Frust. Wie soll man es sonst erklären? Oder Langeweile? Als Sammler versucht man eine Leere zu füllen, heisst es, was natürlich nicht gelingen kann. Oder es war doch nur Frust, die Gesamtsituation halt. Oder eine ungesunde Kombination aus allem? Jetzt ist er da, mein Nacht-Frust-Kauf: ein ungewöhnliches Stück für die Sammlung – eine Sammelkarte! Was macht eine Sammelkarte in der Sammlung?
U.S.S. Panay Sinks as Crew Abandons Ship heisst das Bildchen, Nummer 54 von 288 aus der Serie Horrors of War. Verkauft mit einer Packung Kaufgummi werden die Karten Bubblegum Cards genannt. (In Deutschland gab es, mangels Kaugummi, Sammelkarten mit Zigarren und Zigaretten.)
Die Horrors of War Reihe ist von 1938 und gehören mit einer Auflage von 100 Millionen zu den beliebteren ihrer Art. Bunt und eindringlich zeigen sie die Schrecken des Krieges, überwiegend des Spanischen Bürgerkrieges, des Abessinienkriegs und des Zweiten Japanisch-Chinesischen Krieges, in einer Ergänzung erscheint auch schon Hitler. Die dargestellten Kriege dauern zum Erscheinungsdatum noch an und müssen deshalb noch eindringlicher gewirkt haben. Erhalten hat man die Bilder mit Kaugummi, die Zielgruppe waren also wohl vorwiegend Kinder; ob Friedenserziehung so funktioniert, bleibt fraglich.

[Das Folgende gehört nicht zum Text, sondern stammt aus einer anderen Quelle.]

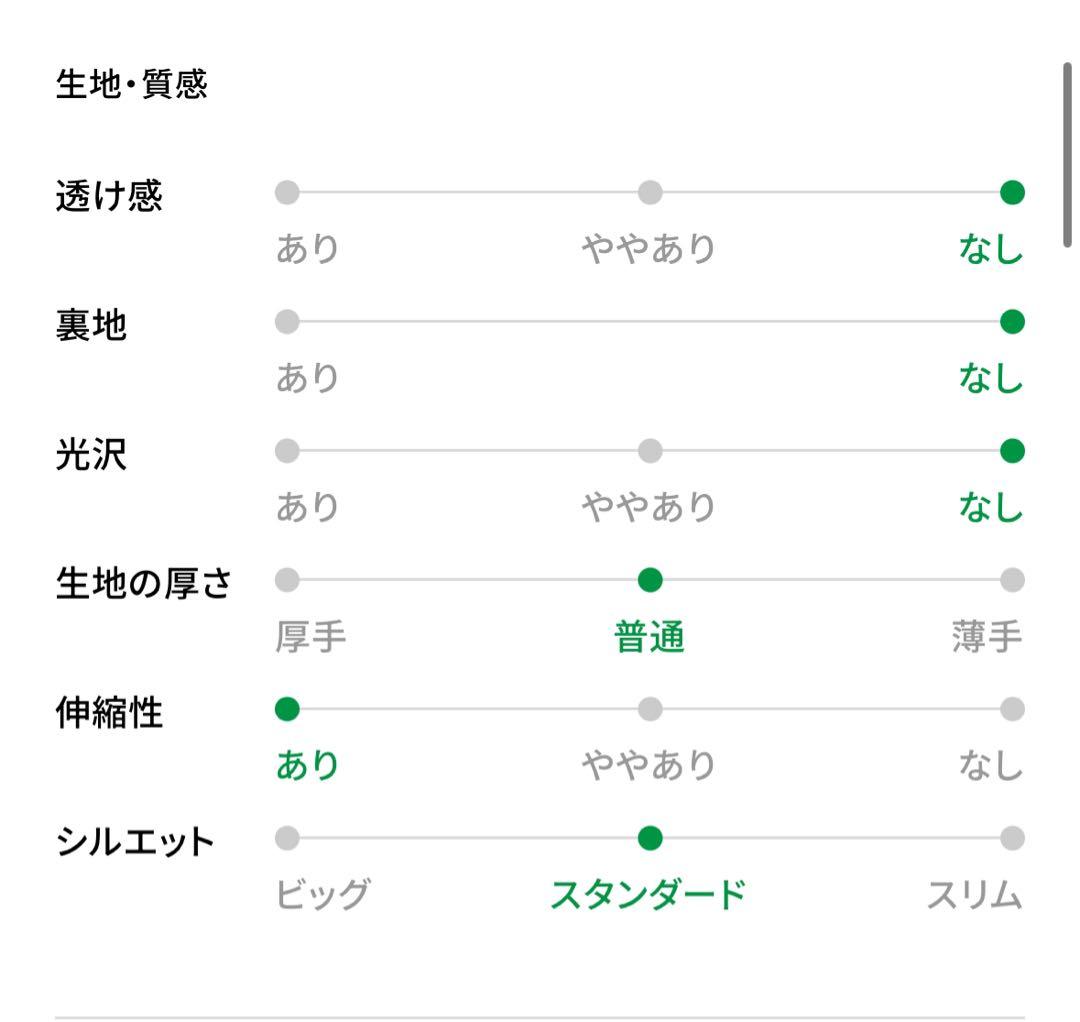
Task: Select the あり dot for 光沢
Action: (287, 451)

Diese spezielle Karte nun erzählt als letzte von vier vom Panay-Vorfall, der Versenkung eines amerikanischen Flusskanonenbootes auf den Jangtsekiang durch japanische Streitkräfte am 12. Dezember 1937. Es gab drei Tote. Laut den
Gerichtsakten wurde das Schiff bei der Stadt Chizhou (
Google Maps) versenkt, 100 km flussaufwärts von Nanking.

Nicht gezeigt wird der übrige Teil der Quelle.